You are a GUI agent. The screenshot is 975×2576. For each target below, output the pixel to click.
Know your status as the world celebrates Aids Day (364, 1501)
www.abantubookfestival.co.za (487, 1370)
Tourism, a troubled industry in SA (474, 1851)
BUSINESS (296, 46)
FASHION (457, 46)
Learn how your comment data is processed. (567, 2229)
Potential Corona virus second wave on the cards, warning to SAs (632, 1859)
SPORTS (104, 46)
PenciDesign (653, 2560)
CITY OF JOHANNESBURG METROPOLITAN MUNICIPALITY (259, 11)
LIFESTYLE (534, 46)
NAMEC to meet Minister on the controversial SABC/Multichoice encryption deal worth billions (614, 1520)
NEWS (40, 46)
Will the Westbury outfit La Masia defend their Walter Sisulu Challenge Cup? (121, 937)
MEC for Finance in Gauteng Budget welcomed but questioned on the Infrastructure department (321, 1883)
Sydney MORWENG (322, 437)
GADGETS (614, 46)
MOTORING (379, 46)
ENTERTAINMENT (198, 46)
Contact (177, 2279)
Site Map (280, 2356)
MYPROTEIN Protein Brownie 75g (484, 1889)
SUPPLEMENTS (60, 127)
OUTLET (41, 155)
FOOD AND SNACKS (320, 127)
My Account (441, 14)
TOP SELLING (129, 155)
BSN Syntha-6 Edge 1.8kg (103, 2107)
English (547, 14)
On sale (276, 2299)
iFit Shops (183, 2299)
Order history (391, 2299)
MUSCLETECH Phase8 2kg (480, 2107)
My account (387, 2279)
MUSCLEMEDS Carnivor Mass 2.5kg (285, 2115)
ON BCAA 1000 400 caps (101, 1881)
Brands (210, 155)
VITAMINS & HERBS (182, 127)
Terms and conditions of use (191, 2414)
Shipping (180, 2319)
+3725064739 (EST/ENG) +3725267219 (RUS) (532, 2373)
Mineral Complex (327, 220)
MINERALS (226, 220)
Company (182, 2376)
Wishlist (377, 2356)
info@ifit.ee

* [Exercise directions]: Lines holding the string "your" in the records: how many are there? Give only the number.

* [Answer to this problem]: 2